# how to watch tv on monitor



## jatt (Jan 17, 2007)

hi friends can anyone tell me about my question can i able to watch my dishtv on monitor only i have only monitor not cpu,plz tell can i able to watch through zenega set top box or i have to purchase another software if i can do that please. thanks in advance


----------



## varunprabhakar (Jan 17, 2007)

dear frnd. u can buy a cheap set top tv tuner card which dont require cpu to use ur monitor as tv. i think u can get a cheap intex tv tuner box for around a 1000 bucks.


----------



## saurav_nolakha (Jan 18, 2007)

you can buy an external TV tuner card and can then use monitor as TV without using CPU


----------



## suraj (Jan 19, 2007)

simply get a tv tunner card then proses forward


----------



## shaunak (Jan 19, 2007)

You Dont Need A *TUNER CARD* With SATELITE/TATA SKY/DISH TV

The set top box gives an out put in standard composite pin format.

The connectors look something like:
*upload.wikimedia.org/wikipedia/en/thumb/1/1c/Composite.jpg/180px-Composite.jpg 
Exactly like standard VCR/DVD/VCD player connectors.

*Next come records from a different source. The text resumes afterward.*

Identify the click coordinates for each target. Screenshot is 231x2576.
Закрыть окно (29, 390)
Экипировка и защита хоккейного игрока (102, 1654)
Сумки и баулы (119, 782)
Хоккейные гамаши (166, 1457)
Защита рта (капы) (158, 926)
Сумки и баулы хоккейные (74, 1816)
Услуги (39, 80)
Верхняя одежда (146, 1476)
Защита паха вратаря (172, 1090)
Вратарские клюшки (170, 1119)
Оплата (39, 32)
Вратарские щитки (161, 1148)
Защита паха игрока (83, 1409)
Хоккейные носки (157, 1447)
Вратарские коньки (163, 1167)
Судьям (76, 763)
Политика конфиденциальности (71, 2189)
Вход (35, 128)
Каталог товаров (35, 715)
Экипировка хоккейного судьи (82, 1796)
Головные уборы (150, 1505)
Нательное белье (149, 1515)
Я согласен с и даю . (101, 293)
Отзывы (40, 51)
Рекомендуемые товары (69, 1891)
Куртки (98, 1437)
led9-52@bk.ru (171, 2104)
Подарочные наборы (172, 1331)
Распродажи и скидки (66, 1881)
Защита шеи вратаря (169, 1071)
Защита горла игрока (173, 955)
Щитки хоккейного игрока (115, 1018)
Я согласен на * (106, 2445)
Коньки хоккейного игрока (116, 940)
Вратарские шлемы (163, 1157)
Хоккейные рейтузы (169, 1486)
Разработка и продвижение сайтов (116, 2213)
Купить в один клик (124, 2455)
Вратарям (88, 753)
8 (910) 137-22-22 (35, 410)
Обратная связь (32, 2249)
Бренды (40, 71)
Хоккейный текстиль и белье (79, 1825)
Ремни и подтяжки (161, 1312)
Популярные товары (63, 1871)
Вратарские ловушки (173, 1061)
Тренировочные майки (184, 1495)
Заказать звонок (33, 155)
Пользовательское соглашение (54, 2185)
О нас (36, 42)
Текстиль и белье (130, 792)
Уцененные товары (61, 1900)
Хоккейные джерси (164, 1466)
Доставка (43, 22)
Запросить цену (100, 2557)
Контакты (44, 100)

Connect this to the line in of your Gfx card with a converter.
*www.gamepc.com/images/labs/rev-gwnv28-ioLG.jpg


----------



## jatt (Jan 19, 2007)

shaunak i coulnot able to understand your post i have already told that *i dont want to use cpu* i want to use only monitor is there any way to watch tv chanles on monitor by any way without cpu i have dish tv
i hope you will give me good answer
anyway other frierds also thanks verry very thanks to you alll


----------



## shaunak (Jan 20, 2007)

Sorry i misread your post. 
------------------------------------------

You can do it, 
You just need a *composite to vga*  converter, it looks like:
*www.virtualinformation.com/ebay_images/vga-1lg.jpg

Then all you have to do it is connect the vga side into your computer monitor and the output pin from your box into the in port of the cable.

*img99.imageshack.us/img99/562/block6xh.th.png

Forgive the bad imaging


----------



## jatt (Jan 21, 2007)

thankx shaunak now its right i will try it


----------